Lecture 3 of Stanford’s CME 295 course provides an in-depth overview of large language models, focusing on their architectures, efficient scaling techniques like Mixture of Experts, and advanced text generation methods including decoding strategies and prompting techniques to enhance performance and interpretability. It also covers inference-time optimizations such as KV caching and speculative decoding that improve computational efficiency while maintaining high-quality output.
In Lecture 3 of Stanford’s CME 295 course on Transformers and Large Language Models (LLMs), the instructor begins by recapping the foundational concepts covered in previous lectures, focusing on the three main categories of transformer-based models: encoder-decoder models like T5, encoder-only models such as BERT, and decoder-only models exemplified by GPT. The lecture then introduces the concept of large language models, defining them as language models that predict the probability of the next token in a sequence and are characterized by their massive scale—often containing billions to trillions of parameters and trained on vast datasets comprising hundreds of billions to trillions of tokens. The discussion highlights that modern LLMs are predominantly decoder-only architectures, optimized for text generation tasks.
A significant portion of the lecture is dedicated to the concept of Mixture of Experts (MoE), a technique designed to improve computational efficiency in large models. Instead of activating all parameters for every prediction, MoE selectively activates a subset of “experts” (specialized subnetworks) based on the input, guided by a gating or routing network. This approach reduces the computational load during inference by only engaging relevant experts. The lecture explains the difference between dense MoE, where all experts contribute weighted outputs, and sparse MoE, which activates only the top-k experts. Challenges such as routing collapse—where only a few experts are consistently used—are addressed through modified loss functions and techniques like noisy gating to encourage balanced expert utilization.
The lecture then shifts focus to the methods of generating text from LLMs. It contrasts greedy decoding, which selects the highest probability token at each step but can lead to repetitive and suboptimal sequences, with beam search, which maintains multiple candidate sequences to find a more globally optimal output. However, beam search can lack diversity and creativity, leading to the widespread adoption of sampling methods like top-k and top-p sampling, which introduce randomness by sampling from the most probable tokens. The role of temperature in controlling the randomness of sampling is explained mathematically, showing that lower temperatures produce more deterministic outputs while higher temperatures increase diversity and creativity in generated text.
Next, the lecture explores prompting strategies to guide LLMs in producing desired outputs without retraining. It introduces in-context learning, where models are given examples (few-shot) or just instructions (zero-shot) within the input prompt to steer their responses. Techniques like chain-of-thought prompting encourage the model to generate intermediate reasoning steps before the final answer, improving performance and interpretability. Self-consistency is another method discussed, where multiple sampled outputs are generated and the most consistent answer is selected via majority voting, enhancing robustness. The lecture also touches on the importance of managing context length, noting that while larger context windows allow for more input tokens, they can introduce challenges like context rot, where the model’s ability to retrieve relevant information diminishes with longer contexts.

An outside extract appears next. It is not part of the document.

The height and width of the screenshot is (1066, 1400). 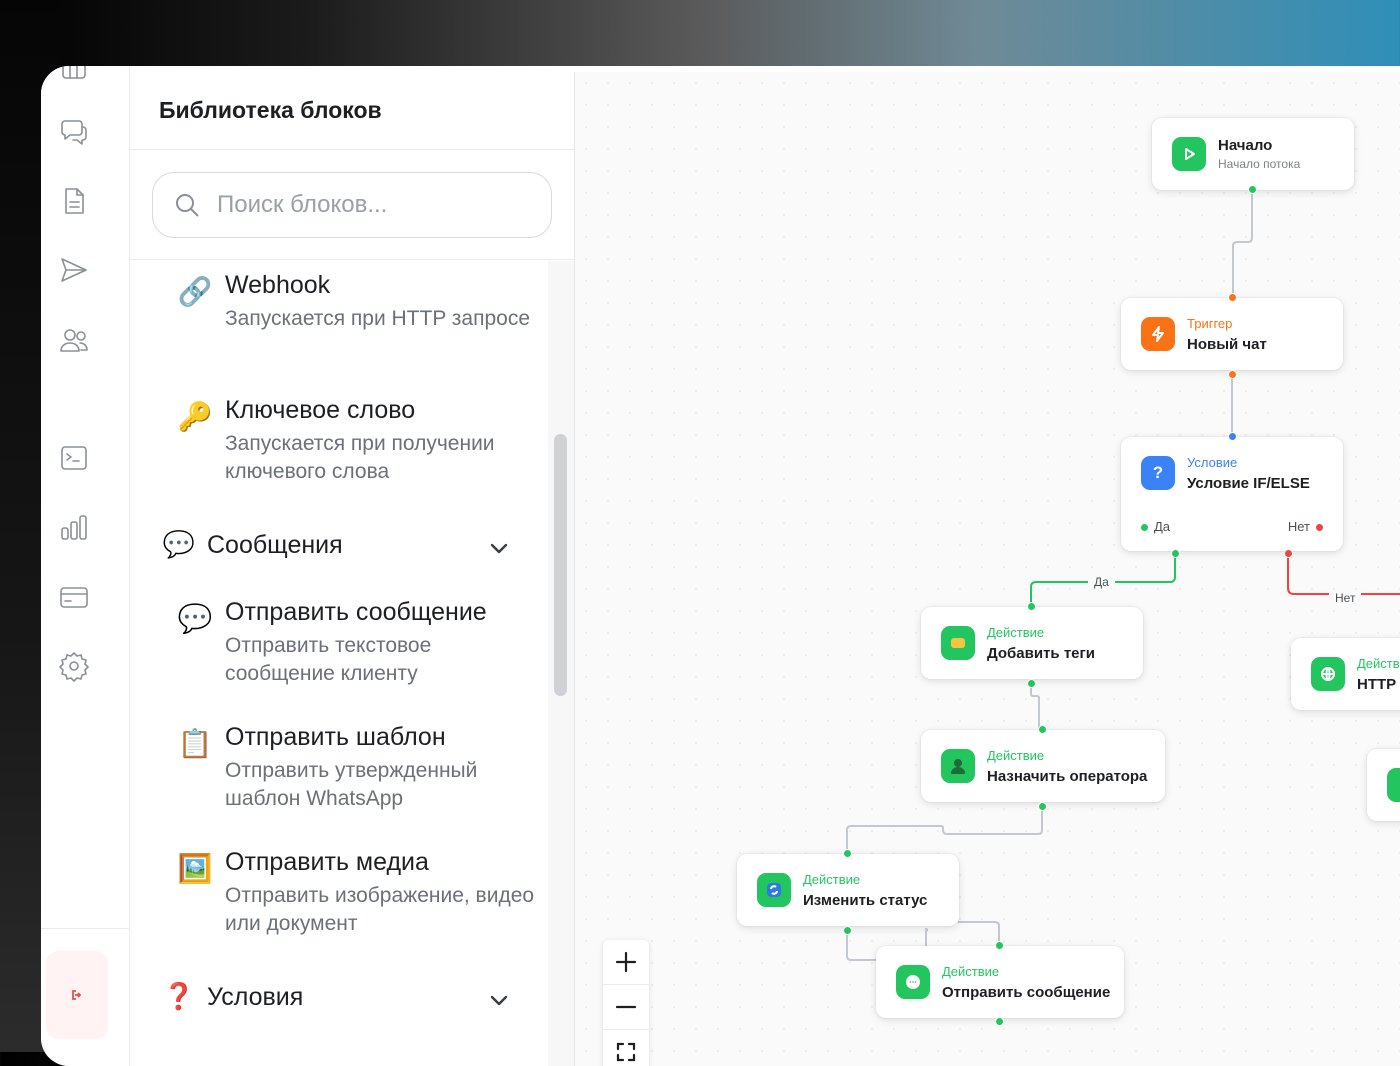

Finally, the lecture covers various inference-time optimization techniques to make LLM generation more efficient. It discusses KV caching, which stores key and value matrices from previous tokens to avoid redundant computations during autoregressive generation. Techniques like group query attention and multi-latent attention reduce memory and computational overhead by sharing or compressing representations across attention heads. On the output side, speculative decoding leverages smaller draft models to propose tokens that are then verified by the larger target model, speeding up generation without sacrificing quality. Multi-token prediction extends this idea by embedding draft predictions within the same model architecture. These methods collectively aim to balance computational efficiency with maintaining high-quality, diverse, and coherent text generation.